[Saved data entries]
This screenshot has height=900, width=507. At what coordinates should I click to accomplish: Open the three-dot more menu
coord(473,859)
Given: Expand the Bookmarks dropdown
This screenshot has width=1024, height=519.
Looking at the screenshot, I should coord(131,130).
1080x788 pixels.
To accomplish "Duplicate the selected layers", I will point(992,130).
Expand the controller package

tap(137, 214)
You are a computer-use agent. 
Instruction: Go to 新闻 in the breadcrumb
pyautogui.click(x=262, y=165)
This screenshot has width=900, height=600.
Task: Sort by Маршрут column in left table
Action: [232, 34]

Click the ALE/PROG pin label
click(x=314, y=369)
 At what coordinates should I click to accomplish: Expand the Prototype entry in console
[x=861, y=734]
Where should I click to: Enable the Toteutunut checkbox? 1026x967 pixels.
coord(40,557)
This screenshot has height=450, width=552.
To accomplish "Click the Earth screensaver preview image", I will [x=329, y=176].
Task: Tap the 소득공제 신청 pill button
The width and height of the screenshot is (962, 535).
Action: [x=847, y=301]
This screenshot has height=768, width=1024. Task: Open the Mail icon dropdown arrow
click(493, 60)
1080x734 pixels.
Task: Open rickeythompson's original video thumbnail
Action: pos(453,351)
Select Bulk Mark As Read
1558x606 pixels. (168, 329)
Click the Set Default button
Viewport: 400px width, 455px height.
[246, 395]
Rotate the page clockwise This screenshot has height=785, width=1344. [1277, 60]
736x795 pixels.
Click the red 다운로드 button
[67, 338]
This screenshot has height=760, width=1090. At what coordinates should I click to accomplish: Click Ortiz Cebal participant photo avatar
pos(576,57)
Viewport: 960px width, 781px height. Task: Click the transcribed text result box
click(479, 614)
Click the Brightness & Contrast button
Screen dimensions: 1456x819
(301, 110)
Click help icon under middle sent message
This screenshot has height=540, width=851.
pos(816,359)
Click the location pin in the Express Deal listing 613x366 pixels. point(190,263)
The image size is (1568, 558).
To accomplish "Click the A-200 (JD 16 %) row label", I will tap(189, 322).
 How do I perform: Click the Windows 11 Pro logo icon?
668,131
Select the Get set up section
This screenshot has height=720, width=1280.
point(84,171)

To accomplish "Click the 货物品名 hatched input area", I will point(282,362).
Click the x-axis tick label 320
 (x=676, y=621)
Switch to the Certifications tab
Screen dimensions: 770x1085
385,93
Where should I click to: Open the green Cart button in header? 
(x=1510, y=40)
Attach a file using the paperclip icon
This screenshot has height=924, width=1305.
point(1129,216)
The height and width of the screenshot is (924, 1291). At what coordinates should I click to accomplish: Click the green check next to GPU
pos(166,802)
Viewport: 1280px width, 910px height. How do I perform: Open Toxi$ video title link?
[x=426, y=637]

WHAT YOU ARE ASKED TO DO –
If a line in the records has the word "will", copy that line.

WRITTEN ANSWER –
To accomplish "Duplicate the selected layers", I will point(992,130).
To accomplish "Click the Earth screensaver preview image", I will [x=329, y=176].
To accomplish "Click the A-200 (JD 16 %) row label", I will tap(189, 322).
To accomplish "Click the 货物品名 hatched input area", I will point(282,362).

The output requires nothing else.